Your assignment:
Repeat the data that follows verbatim. Images are not part of the copy.

Data excerpts:
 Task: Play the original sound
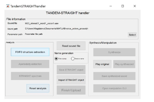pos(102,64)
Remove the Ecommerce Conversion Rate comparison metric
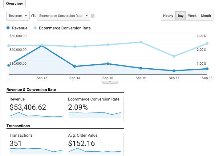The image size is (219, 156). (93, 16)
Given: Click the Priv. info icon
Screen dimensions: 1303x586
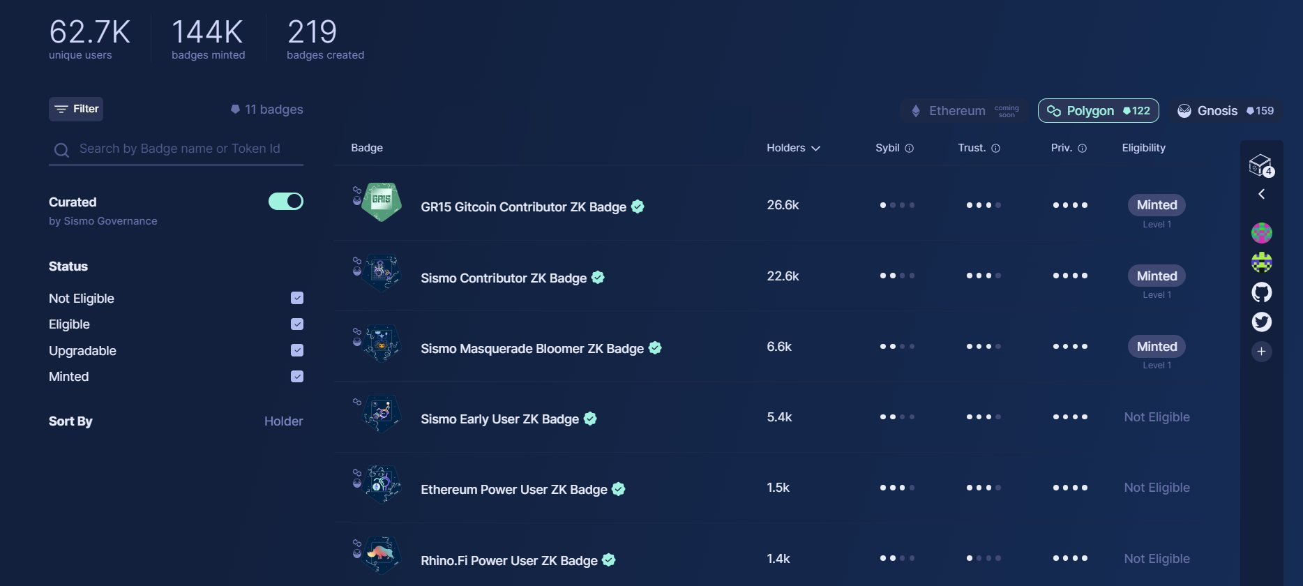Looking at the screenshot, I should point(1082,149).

Reply to the exercise:
 Task: Play the original sound
pos(102,64)
Remove the Ecommerce Conversion Rate comparison metric
The image size is (219, 156). (93, 16)
Given: Click the Priv. info icon
Screen dimensions: 1303x586
Looking at the screenshot, I should point(1082,149).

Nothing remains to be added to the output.